第59章 奇行種、奔走
ちょうどその頃、いつもの時間に目が覚めてしまったクレアはリヴァイの執務室へと向かっていた。
部屋の主リヴァイは、昨日の昼過ぎにコニーと共にエレン達が潜伏している所まで行ってしまったため不在だ。
リヴァイはいないが、この所忙しくて掃除がゆき届いていない箇所があった。
この時間に済ませてしまうのが1番いいだろう。
そう思って長い廊下を歩いている時だった。
「あら…?」
遠くからバタバタと早朝の廊下を走る音がする。
その足音はこちらに向かって来ているように聞こえるが、こんな時間に誰だろうか…
そんな事を考えていると、見えてきた顔はクレアのよく知る人物だった。
「ハンジさんに…モブリットさん!こんな時間にどうしたんですか?」
「クレア…?!ここで何してるの?」
2人共血相を変えて明らかに様子がおかしい。
いったいどうしたのだ。
「わ、私はいつもの時間に目が覚めてしまったので…兵長の執務室へ行って、この所忙しくてできてなかった細かい掃除をしようと思ってたのですが…」
「そうか…ごめん!それは今度にしよう…クレアも来て!!」
そう言ってハンジはクレアの手を取ると返事も聞かずに走り出す。
「えぇ!?ハンジさん…!」
「ニック司祭が……死んだ…」
「え?!」
「いまさっき、モブリットがニックの様子を見に部屋に行ったら…憲兵がニックの部屋を封鎖していたそうなんだ…」
話によると、モブリットが部屋に行った時点でニックは死んでおり、何故だか憲兵が部屋を封鎖していたと言う。

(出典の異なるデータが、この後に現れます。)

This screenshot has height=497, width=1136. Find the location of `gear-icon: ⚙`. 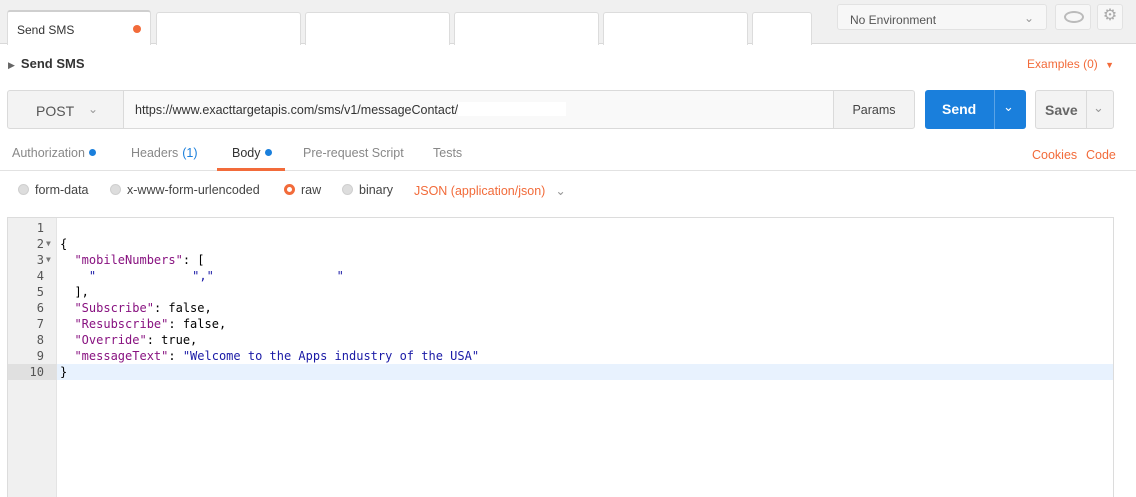

gear-icon: ⚙ is located at coordinates (1110, 16).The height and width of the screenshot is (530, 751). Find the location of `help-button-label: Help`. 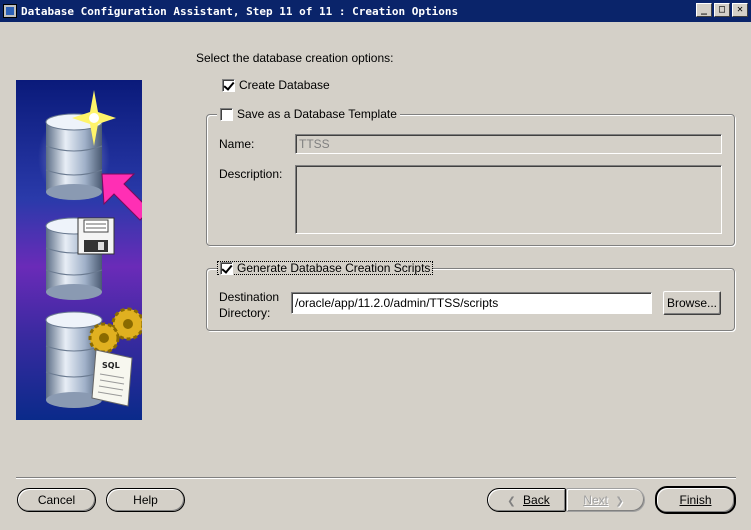

help-button-label: Help is located at coordinates (146, 500).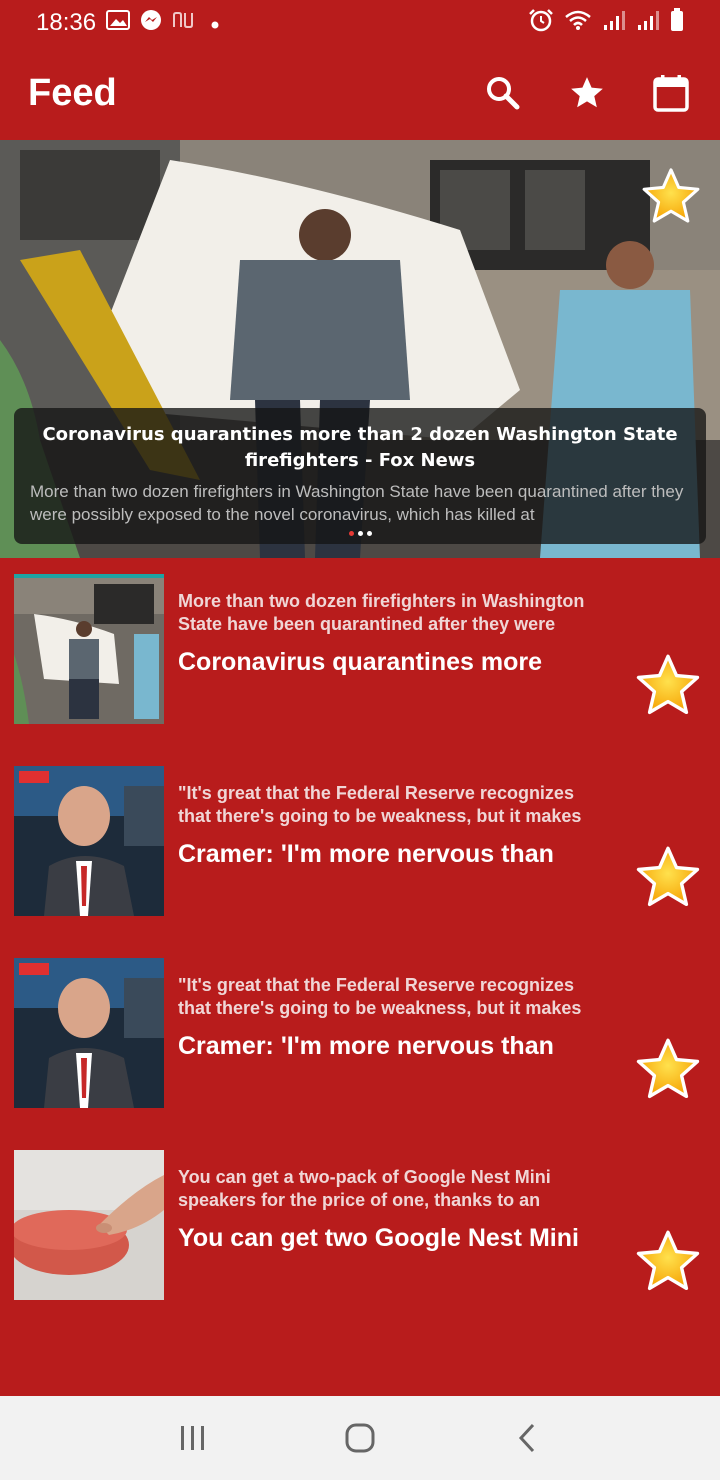 The width and height of the screenshot is (720, 1480). I want to click on dot-icon, so click(215, 23). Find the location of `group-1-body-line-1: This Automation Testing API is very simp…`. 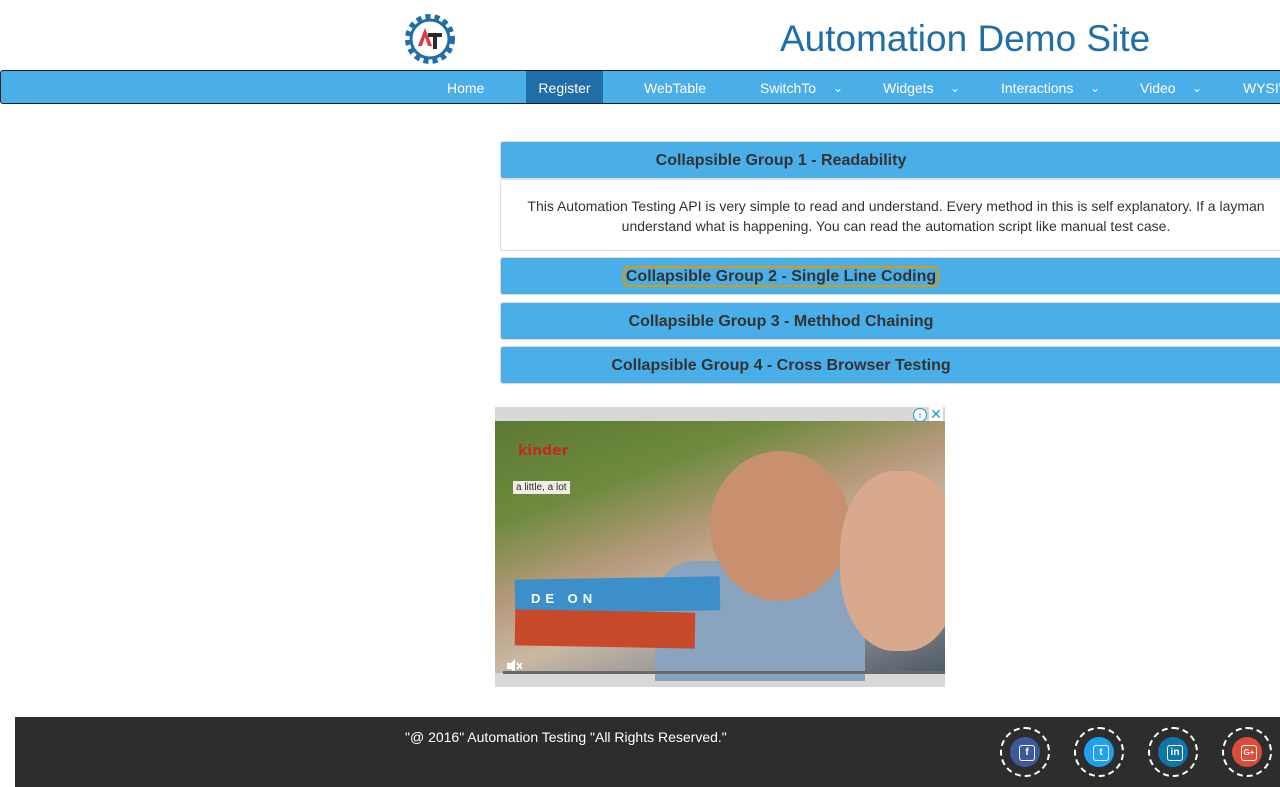

group-1-body-line-1: This Automation Testing API is very simp… is located at coordinates (896, 206).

確かに殺人事件などが起これば、そこから先は憲兵の仕事だ。だが何故調査兵団内の施設で起こった殺人にいち早く憲兵が気付き駆けつけたのだ。
ニックの事情は調査兵団内全ての人間が知っている。ニックの身の回りの事はハンジが全てやっていた。何かあれば必ず1番にハンジへ報告が入らなければおかしい。
いったい誰がハンジを素通りして憲兵に通報したのだ。
3人は全速力でニックを匿っていた部屋へと向かった。